### The records ###
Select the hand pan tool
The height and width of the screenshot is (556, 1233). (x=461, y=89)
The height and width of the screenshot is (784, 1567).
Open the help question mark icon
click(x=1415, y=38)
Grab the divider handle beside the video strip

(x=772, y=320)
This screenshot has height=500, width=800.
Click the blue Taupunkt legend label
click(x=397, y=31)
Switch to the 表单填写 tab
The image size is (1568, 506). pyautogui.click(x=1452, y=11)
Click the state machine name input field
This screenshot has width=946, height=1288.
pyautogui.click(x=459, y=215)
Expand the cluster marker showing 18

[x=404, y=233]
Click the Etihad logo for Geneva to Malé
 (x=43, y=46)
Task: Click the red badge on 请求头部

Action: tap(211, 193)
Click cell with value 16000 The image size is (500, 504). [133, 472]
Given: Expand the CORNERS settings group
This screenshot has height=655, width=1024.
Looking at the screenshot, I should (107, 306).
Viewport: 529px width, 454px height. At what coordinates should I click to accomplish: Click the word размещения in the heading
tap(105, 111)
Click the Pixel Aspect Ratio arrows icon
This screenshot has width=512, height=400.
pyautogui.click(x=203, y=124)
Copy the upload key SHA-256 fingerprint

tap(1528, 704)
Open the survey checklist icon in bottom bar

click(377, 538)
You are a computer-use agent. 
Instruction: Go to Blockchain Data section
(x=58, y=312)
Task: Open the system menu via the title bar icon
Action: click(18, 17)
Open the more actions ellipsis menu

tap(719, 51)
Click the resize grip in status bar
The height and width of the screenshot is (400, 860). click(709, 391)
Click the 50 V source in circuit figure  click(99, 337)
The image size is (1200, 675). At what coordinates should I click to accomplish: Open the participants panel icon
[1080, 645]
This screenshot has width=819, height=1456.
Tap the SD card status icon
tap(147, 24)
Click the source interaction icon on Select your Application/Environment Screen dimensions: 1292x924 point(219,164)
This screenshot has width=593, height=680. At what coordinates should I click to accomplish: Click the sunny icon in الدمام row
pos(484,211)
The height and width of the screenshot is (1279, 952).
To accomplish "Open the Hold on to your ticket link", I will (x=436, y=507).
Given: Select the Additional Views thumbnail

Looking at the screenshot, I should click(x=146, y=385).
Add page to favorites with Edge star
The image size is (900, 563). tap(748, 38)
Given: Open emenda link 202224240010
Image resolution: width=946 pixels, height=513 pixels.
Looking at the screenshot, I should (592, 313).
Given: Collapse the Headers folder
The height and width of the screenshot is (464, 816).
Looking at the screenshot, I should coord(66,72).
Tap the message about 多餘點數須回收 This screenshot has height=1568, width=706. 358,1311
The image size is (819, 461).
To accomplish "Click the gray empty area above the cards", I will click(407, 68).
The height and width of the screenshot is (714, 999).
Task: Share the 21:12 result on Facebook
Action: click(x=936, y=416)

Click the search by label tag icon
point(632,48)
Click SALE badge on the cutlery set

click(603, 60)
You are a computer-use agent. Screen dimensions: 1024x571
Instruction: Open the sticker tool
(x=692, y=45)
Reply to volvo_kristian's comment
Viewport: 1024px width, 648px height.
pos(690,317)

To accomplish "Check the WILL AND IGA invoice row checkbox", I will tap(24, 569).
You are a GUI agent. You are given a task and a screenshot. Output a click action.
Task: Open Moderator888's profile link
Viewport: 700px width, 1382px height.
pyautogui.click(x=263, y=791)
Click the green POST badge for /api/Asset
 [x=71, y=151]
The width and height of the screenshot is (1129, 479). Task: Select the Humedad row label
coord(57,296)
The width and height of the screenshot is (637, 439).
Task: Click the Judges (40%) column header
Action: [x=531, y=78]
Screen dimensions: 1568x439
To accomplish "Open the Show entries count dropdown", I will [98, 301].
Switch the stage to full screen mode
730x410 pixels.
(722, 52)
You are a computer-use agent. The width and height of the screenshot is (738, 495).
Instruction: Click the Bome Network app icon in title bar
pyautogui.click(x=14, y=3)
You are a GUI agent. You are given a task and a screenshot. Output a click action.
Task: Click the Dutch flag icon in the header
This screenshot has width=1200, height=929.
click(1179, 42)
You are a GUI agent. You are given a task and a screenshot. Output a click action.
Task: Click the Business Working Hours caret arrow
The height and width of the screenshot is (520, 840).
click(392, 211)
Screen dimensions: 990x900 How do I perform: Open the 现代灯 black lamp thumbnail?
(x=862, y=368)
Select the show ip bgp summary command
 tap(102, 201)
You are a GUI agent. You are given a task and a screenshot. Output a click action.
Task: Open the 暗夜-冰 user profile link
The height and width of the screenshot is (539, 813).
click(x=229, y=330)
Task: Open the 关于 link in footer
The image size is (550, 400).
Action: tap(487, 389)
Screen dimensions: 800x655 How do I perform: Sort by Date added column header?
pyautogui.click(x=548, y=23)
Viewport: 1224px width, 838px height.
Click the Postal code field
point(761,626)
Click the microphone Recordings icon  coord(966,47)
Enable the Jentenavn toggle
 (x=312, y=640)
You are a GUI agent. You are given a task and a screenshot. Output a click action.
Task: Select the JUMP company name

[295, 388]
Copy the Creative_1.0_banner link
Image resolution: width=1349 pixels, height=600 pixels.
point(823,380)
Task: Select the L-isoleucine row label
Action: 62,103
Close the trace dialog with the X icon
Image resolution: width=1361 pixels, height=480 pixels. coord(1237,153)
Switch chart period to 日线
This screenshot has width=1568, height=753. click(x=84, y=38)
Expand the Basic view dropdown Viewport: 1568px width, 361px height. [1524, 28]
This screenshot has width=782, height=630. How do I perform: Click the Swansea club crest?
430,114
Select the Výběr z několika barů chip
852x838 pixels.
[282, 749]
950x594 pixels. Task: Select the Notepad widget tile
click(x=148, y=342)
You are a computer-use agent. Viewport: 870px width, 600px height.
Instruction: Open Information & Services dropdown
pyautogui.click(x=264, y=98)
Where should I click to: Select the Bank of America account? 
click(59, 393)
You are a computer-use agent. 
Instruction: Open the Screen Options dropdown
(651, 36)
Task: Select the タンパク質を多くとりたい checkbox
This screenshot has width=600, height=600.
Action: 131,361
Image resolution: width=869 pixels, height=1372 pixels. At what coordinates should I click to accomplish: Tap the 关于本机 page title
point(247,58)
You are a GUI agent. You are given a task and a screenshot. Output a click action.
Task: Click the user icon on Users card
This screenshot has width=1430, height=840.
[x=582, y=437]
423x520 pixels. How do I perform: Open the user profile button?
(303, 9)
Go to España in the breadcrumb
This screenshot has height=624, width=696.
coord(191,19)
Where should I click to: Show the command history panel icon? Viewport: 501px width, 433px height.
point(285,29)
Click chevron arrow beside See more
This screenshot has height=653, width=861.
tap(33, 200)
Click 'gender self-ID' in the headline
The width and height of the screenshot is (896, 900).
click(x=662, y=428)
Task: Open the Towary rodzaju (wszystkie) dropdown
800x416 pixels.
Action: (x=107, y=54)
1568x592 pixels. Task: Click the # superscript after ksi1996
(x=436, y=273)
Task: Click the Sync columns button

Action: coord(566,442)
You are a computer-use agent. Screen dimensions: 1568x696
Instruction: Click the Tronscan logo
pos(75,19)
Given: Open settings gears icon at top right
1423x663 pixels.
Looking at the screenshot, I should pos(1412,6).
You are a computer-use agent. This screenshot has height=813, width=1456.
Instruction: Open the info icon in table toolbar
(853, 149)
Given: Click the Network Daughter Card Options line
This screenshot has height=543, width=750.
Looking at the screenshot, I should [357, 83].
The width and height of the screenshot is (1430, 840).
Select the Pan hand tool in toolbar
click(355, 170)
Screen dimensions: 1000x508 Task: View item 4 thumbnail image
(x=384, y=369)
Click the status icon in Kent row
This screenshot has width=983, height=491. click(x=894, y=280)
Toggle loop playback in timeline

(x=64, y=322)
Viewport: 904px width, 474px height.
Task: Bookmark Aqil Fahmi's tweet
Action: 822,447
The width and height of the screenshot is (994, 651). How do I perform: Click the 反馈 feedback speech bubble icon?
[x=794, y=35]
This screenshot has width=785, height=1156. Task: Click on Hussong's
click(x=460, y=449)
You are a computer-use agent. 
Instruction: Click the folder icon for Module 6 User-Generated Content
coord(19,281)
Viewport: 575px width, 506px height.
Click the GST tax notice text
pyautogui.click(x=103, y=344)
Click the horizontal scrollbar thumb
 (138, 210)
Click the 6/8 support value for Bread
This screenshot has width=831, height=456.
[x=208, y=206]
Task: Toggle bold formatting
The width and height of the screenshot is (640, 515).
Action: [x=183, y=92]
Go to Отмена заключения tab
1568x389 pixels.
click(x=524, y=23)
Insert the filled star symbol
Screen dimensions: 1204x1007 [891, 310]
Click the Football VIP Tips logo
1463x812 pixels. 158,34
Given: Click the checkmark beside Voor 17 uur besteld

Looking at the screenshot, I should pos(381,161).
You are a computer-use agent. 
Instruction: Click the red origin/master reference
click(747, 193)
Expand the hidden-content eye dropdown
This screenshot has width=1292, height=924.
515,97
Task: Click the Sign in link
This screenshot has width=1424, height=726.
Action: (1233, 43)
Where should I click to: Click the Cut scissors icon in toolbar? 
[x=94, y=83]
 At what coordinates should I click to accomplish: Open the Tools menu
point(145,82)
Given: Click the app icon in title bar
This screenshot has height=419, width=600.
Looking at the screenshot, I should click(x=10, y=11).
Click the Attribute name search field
###
Assignment: Every line in the data that holds "checkbox" should be copied out.

Exercise solution:
To accomplish "Check the WILL AND IGA invoice row checkbox", I will tap(24, 569).
Task: Select the タンパク質を多くとりたい checkbox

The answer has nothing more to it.